* start Dataset content *

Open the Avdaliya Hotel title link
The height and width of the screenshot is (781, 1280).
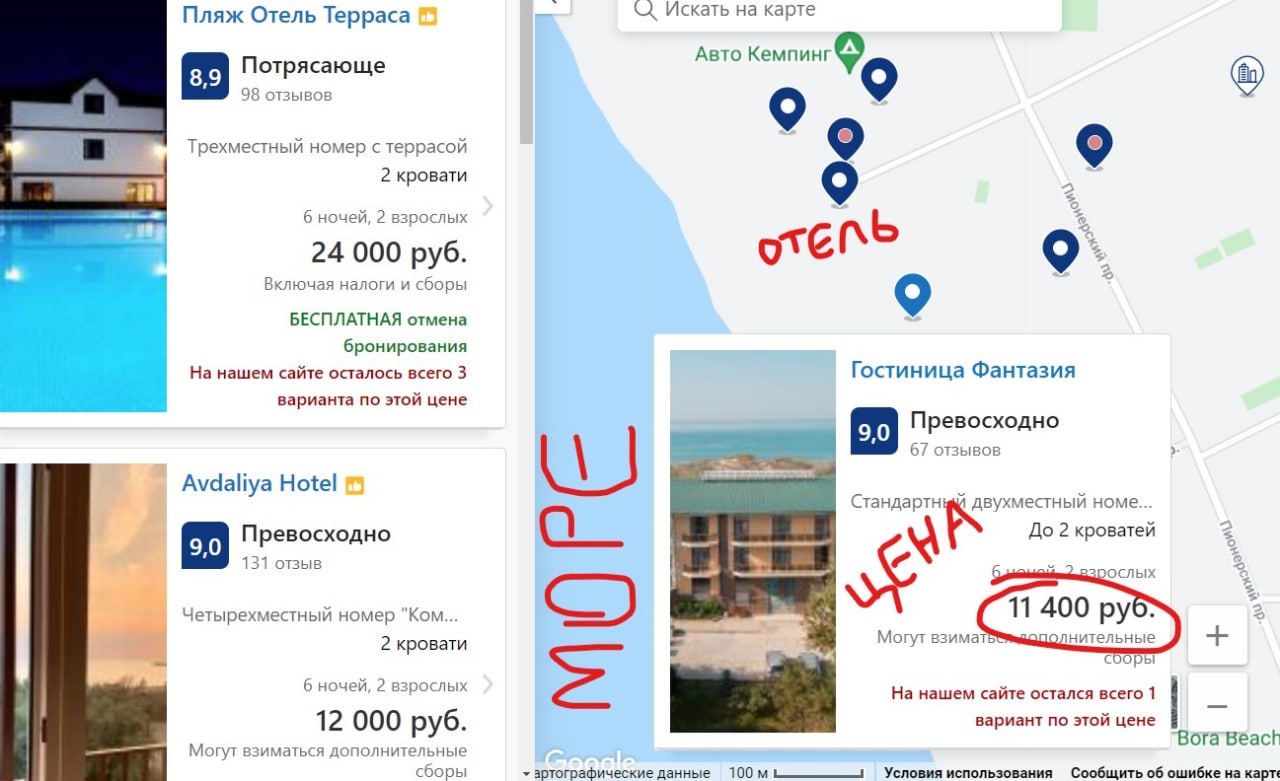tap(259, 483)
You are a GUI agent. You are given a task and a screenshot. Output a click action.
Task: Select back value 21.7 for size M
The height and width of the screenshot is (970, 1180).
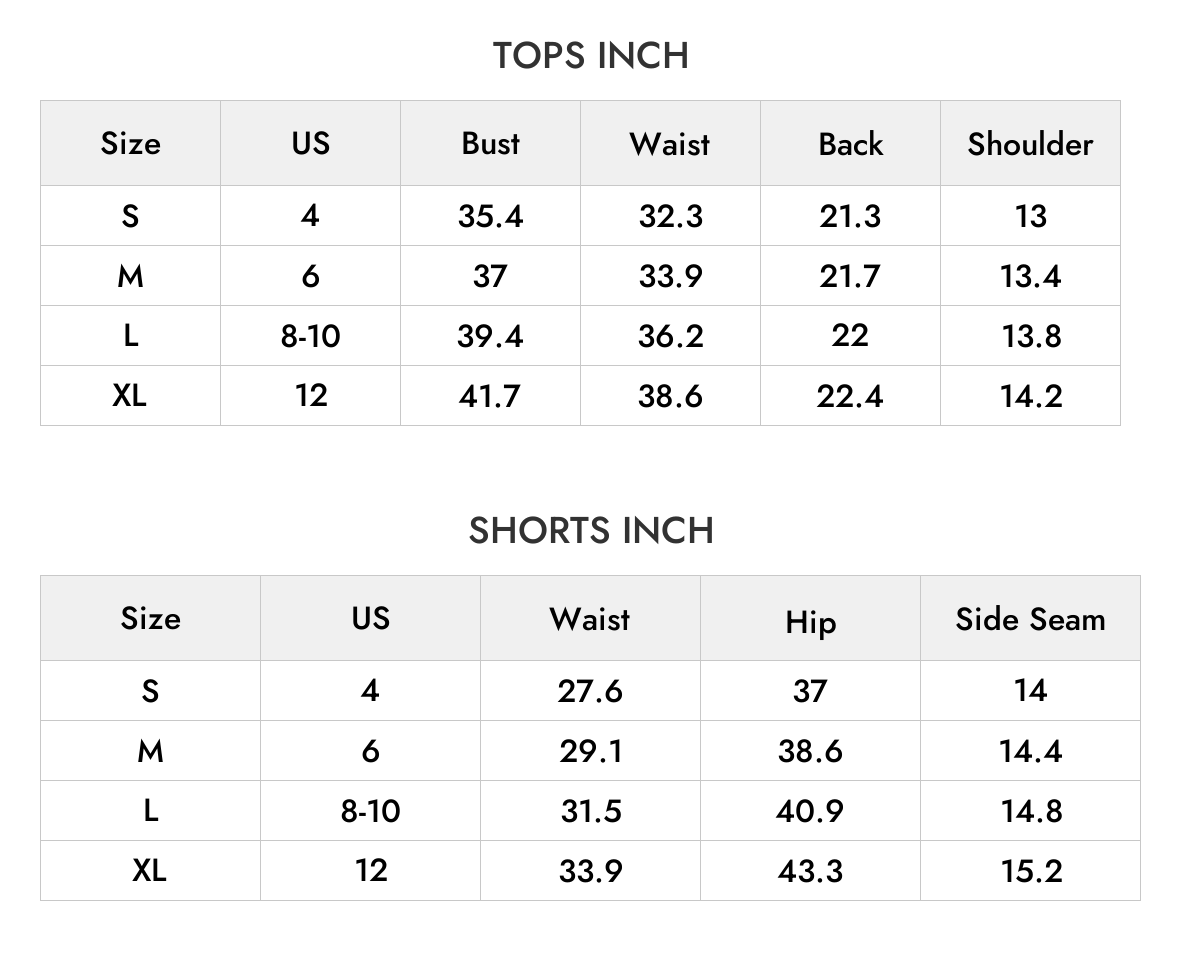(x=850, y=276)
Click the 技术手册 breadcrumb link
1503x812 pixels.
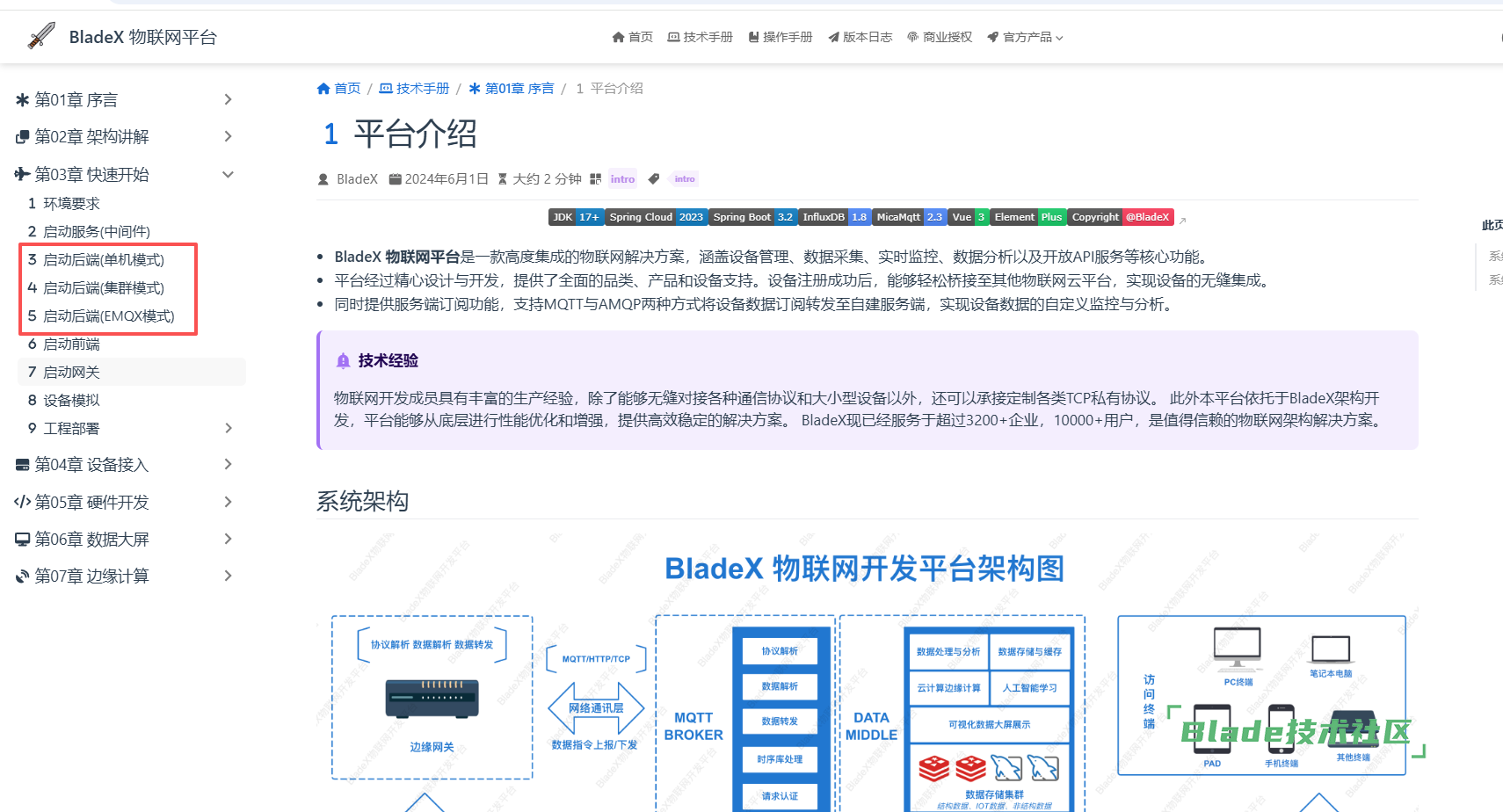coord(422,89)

* end Dataset content *

**Challenge**
Reproduce all of the data above word for word, leaving out the pictures.

**Output for this task**
Open the Avdaliya Hotel title link
The height and width of the screenshot is (781, 1280).
tap(259, 483)
You are a GUI agent. You are given a task and a screenshot. Output a click action.
Task: Select back value 21.7 for size M
The height and width of the screenshot is (970, 1180).
(x=850, y=276)
Click the 技术手册 breadcrumb link
1503x812 pixels.
coord(422,89)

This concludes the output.